- [Data supplied]
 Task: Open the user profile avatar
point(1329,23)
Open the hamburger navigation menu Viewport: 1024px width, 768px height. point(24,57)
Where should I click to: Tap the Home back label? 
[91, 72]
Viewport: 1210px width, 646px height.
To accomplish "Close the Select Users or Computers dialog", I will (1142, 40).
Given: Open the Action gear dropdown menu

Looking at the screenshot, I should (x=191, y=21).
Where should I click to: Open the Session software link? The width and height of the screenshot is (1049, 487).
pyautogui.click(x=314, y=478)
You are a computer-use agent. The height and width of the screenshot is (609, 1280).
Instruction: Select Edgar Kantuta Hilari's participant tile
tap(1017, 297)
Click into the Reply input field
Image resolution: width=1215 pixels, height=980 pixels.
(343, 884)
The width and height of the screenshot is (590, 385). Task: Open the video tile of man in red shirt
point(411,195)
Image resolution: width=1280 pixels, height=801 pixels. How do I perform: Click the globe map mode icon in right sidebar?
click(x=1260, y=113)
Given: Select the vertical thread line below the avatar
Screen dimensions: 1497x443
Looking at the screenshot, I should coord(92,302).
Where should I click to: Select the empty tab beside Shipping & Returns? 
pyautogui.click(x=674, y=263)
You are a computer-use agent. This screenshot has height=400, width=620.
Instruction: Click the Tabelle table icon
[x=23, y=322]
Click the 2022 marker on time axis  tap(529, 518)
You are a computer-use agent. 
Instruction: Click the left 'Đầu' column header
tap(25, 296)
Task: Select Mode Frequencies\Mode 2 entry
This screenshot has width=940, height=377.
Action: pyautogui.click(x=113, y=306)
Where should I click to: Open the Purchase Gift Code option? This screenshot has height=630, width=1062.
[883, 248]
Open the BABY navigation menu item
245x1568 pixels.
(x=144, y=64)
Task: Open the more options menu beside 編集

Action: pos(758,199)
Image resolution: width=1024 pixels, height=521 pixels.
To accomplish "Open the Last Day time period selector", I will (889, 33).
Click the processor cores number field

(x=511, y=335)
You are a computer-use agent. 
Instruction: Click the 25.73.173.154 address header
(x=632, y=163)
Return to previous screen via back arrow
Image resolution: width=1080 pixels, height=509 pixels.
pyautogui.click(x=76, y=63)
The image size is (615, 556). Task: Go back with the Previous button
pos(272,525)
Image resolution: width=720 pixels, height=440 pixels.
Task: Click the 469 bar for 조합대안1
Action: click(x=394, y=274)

- [Your assignment]
For the records above, state how many lines contain "will", and nothing more.

- [Written answer]
2